Reputation: 462
I have two dataframes, one with the input info and one with the output:
df_input:
index col1 col2
0 'A' 'B'
1 'B' 'H'
2 'C' 'D'
df_output:
index vectors
0 [[D, 0.5],[E, 0.3]]
1 [[A, 0.3]]
2 [[B, 0.8],[C, 0.5],[H, 0.2]]
The output its a array of arrays. Variable in quantity.
What I need is map the index and append every vector in a row, like this:
df:
index col1 col2 val1 val2
0 'A' 'B' 'D' 0.5
1 'A' 'B' 'E' 0.3
2 'B' 'H' 'A' 0.3
3 'C' 'D' 'B' 0.8
4 'C' 'D' 'C' 0.5
5 'C' 'D' 'H' 0.2
the df its very large so im trying to avoid a loop if its possible.
thank you in advance estimates.
Upvotes: 0
Views: 681
Reputation: 12714
Split the list of list into rows using stack function. Then for each row in vectors column, convert it into string and use split function to create two columns va1 and va2. Use concat to join the two dataframes via index column. Drop the column index since it is not needed in the final output.
import pandas as pd
my_dict = {'index':[0,1,2], 'col1':['A','B','C'], 'col2':['B','H','D']}
df_input = pd.DataFrame(my_dict)
my_dict = {'index':[0,1,2],'vectors':[[['D', 0.5],['E', 0.3]],[['A', 0.3]],[['B', 0.8],['C', 0.5],['H', 0.2]]]}
df_output = pd.DataFrame(my_dict)
df_output = df_output.vectors.apply(pd.Series).stack().rename('vectors')
df_output = df_output.to_frame().reset_index(1, drop=True).reset_index()
df_tmp = df_output.vectors.apply(lambda x: ','.join(map(str, x))).str.split(',', expand=True)
df_tmp.columns = ['va1','val2']
df_tmp = pd.concat([df_tmp, df_output['index']], axis=1, sort=False)
df_tmp = df_input.join(df_tmp.set_index('index'), on='index')
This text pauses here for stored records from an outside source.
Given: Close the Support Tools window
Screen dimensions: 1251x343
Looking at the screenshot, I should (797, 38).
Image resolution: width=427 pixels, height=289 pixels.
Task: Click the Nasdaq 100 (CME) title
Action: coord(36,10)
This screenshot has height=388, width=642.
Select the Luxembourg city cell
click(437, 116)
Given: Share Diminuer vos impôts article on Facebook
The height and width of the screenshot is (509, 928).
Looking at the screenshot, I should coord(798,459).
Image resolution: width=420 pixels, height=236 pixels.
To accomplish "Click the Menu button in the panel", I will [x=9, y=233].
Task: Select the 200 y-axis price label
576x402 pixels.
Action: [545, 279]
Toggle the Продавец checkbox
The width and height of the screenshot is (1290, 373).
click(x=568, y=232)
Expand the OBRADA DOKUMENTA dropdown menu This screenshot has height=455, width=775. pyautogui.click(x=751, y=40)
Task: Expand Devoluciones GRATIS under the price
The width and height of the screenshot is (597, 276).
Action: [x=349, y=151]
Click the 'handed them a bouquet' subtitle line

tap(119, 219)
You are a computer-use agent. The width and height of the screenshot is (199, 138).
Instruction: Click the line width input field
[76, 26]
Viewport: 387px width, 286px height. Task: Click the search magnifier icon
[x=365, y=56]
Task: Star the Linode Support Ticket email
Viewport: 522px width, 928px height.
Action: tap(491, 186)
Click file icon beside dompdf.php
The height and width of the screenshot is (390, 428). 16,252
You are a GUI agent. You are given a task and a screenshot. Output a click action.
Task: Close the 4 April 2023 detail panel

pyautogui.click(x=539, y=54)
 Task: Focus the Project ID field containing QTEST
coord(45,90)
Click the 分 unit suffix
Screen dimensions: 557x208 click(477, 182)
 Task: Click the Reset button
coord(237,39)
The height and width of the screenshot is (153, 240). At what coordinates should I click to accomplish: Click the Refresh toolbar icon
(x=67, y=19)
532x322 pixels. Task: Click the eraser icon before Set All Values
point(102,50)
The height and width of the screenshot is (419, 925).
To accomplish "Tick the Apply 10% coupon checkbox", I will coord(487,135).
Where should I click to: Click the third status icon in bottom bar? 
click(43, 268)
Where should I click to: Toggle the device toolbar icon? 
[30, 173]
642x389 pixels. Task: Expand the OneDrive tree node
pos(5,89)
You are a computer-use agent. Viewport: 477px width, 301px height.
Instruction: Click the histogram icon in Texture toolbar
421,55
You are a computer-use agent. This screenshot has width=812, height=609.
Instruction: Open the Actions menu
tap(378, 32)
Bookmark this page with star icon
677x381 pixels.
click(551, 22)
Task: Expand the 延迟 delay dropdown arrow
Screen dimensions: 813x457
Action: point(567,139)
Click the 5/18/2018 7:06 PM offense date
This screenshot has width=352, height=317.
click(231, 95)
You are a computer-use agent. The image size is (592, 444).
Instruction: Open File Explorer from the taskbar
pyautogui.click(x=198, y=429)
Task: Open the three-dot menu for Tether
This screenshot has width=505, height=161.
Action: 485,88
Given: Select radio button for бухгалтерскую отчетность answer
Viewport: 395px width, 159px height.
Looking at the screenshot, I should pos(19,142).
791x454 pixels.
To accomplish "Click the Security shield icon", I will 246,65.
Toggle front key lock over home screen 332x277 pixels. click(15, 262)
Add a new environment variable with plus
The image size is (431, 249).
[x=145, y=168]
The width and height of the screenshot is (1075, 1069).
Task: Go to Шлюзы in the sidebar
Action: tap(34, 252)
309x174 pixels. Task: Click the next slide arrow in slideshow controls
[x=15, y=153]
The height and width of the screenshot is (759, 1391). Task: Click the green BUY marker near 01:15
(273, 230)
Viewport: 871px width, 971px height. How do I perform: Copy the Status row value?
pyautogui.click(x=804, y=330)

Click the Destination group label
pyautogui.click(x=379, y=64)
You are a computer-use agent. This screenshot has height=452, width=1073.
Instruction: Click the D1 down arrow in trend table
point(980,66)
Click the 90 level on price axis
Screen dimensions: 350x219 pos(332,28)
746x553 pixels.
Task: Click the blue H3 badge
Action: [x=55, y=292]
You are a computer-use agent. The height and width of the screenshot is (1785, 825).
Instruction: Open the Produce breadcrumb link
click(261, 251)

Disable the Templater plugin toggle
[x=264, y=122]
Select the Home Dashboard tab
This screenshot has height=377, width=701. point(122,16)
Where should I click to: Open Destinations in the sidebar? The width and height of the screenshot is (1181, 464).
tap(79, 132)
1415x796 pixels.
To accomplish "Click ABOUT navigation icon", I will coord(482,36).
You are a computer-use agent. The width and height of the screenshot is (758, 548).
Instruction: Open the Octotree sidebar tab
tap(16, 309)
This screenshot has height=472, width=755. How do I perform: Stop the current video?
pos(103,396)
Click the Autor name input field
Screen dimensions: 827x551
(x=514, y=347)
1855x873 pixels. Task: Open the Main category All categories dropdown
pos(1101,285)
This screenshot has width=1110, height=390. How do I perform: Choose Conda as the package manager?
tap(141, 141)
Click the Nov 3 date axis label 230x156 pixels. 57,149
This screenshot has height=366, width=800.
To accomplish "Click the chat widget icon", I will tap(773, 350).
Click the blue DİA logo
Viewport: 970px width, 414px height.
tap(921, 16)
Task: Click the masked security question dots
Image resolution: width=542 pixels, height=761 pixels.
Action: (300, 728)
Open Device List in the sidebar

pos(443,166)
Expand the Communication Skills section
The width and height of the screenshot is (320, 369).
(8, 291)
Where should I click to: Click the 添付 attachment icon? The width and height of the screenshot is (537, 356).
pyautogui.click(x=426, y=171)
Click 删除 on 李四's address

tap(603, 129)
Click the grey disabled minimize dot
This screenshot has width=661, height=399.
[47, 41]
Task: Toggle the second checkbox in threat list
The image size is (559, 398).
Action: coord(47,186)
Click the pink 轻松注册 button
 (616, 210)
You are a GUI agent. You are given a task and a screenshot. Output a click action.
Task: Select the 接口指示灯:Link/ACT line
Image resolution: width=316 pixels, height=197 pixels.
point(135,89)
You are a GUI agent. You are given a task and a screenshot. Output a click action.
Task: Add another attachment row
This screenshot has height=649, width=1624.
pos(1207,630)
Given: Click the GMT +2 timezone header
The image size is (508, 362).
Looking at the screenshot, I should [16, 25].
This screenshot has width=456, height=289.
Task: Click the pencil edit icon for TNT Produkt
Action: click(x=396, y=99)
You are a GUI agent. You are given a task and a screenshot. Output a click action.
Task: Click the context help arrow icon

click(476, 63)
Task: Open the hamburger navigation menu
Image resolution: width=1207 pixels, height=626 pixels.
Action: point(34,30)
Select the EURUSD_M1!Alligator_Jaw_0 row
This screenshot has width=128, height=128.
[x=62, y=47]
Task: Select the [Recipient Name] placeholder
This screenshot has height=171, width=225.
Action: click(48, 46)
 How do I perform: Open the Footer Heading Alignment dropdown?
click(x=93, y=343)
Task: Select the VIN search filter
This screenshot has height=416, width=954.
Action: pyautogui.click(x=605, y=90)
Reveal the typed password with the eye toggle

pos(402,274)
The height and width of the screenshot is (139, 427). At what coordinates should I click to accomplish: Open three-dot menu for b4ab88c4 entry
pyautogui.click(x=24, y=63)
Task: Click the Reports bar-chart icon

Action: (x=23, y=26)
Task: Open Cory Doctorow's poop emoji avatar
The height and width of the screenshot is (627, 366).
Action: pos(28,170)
df_tmp.reset_index(drop=True).drop(columns=['index'])
Result:
col1 col2 va1 val2
0 A B D 0.5
1 A B E 0.3
2 B H A 0.3
3 C D B 0.8
4 C D C 0.5
5 C D H 0.2
Upvotes: 0
Reputation: 153570
Where:
input_vectors = pd.DataFrame({'vectors':[[['D', .5],['E',.3]],
[['A',.3]],
[['B',.8],['C',.5],['H',.2]]]})
input_vectors
Output:
vectors
0 [[D, 0.5], [E, 0.3]]
1 [[A, 0.3]]
2 [[B, 0.8], [C, 0.5], [H, 0.2]]
and
df_input
Output:
index col1 col2
0 0 A B
1 1 B H
2 2 C D
Use:
pd.concat([pd.DataFrame(x, index=[i]*len(x))
for i, x in input_vectors.itertuples()])\
.join(df_input)
Output:
0 1 index col1 col2
0 D 0.5 0 A B
0 E 0.3 0 A B
1 A 0.3 1 B H
2 B 0.8 2 C D
2 C 0.5 2 C D
2 H 0.2 2 C D
Upvotes: 2